The information needed for social engineering a successful SIM Swap attack is often found and collected on a target’s social media accounts. Threat actors will scour accounts for personal content that will be helpful to them to, for example, answers to common security questions. These questions typically include, “The color of your first car”, “Your mother’s maiden name”, “Your highschool mascot,” and often answers to these questions can be found through online research or in data breaches.
Tip: Next time you go to post that “Throwback Thursday” photo, make sure it doesn’t contain any information or images that could be used to harm you!
Another way threat actors gain access to the personal information necessary for a SIM Swap attack is through phishing. With phishing, the actor impersonates a legitimate company or organization with the goal of getting you to share personal information. For example, they may send an email that appears to be from your phone carrier or bank account, asking you to update your account information. Once provided, the threat actor can use this information with your real phone carrier.
Victims of a Swim Swap account often:
Cannot send or receive text messages or make phone calls.
Do not have phone service (A “No Service” or “Searching” message on their phone).
Are notified their phone number has been activated on a new device (Mobile carriers often notify their customers when their SIM card or phone number is activated on a new device).
Have unusual activity on their social media accounts.
Protecting yourself:
Enable SIM Swap protections through your mobile carrier: Current federal law requires mobile carriers to let you transfer your phone number to a new SIM card whenever desired. However, the Federal Communications Commission (FCC), in response to the rise in SIM swap attacks, is proposing new rules that would require carriers to add additional security features, such as the use of pins or passwords, before porting numbers. Fortunately, the three major phone carriers are already offering some options that you can enable to help protect yourself.
AT&T
You can add a passcode to your account by logging in to your AT&T account and going to the "Manage Extra Security" section. You'll be prompted to enter this passcode when you want to manage your account online or at a store. You will now also need to request a Number Transfer PIN before you can port your number to a different carrier.
T-Mobile
T-Mobile has disabled self-service SIM switching for security concerns. Customers who want to change the SIM assigned to a particular line must now contact support to do so. Before the switch is complete, a verification code, sent either by email or SMS, must be given. Additionally, a new SIM block service has been created to allow customers to put a block on either individual lines or an entire account to prevent the SIM from being changed.
Verizon
Verizon offers a service called Number Lock, which when activated (it is not on by default), will keep your mobile number from being ported until the lock is disabled by the account holder. A previously chosen account PIN is used to verify that you are an account owner, and then a Number Transfer PIN needs to be requested before transferring a number to a new carrier.

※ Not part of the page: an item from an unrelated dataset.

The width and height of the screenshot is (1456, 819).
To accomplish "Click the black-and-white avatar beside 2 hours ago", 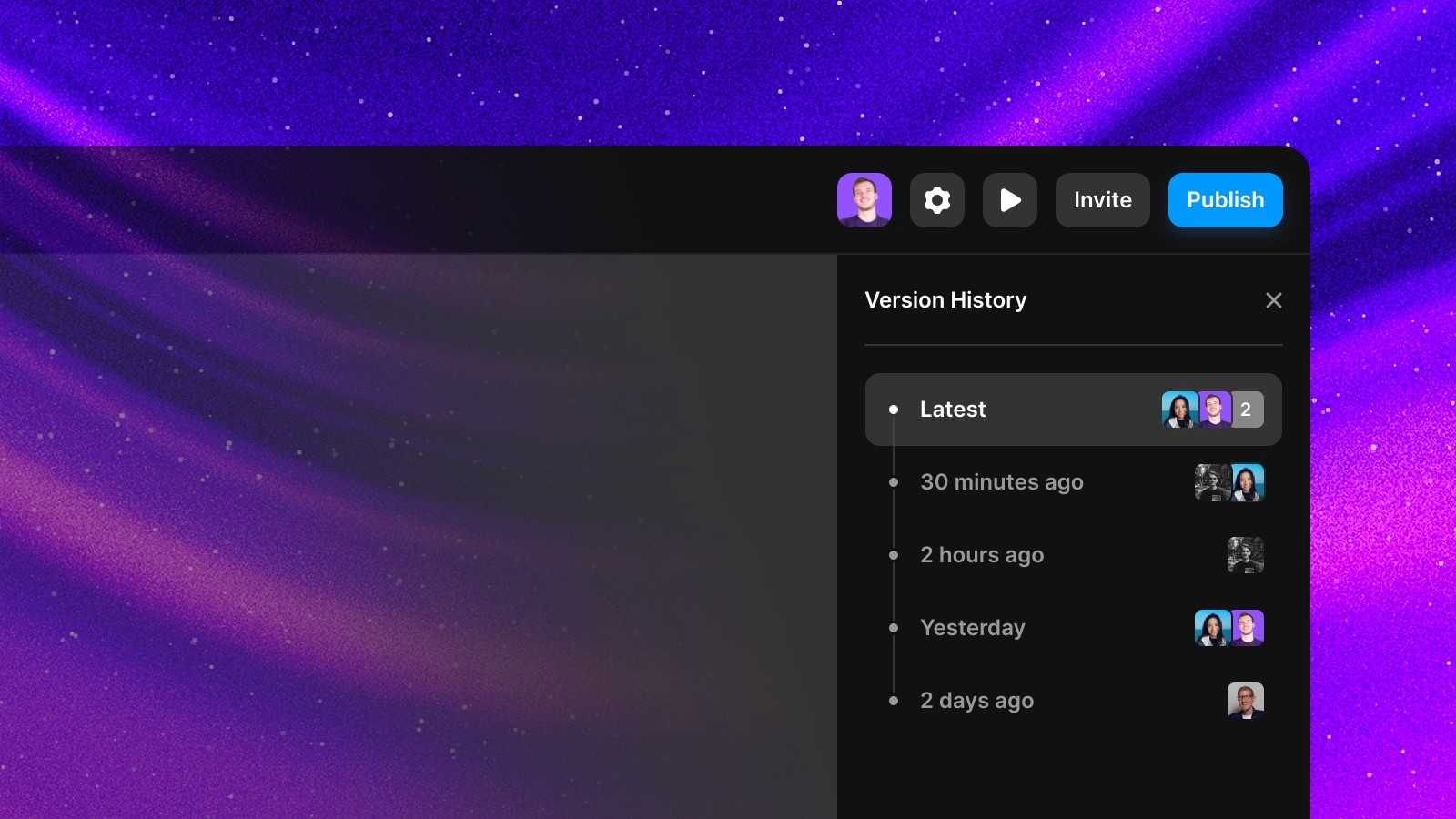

Take additional steps to protect yourself
Use non-SMS multi factor authentication such as an authenticator app.
Keep personal information offline.
Use unique, complex passwords for each account.
Don’t post about assets of any kind online, this can make you an ideal target.
Be skeptical by nature when it comes to any kind of request for personal information. Never feel bad about taking extra time to verify credentials and authenticity.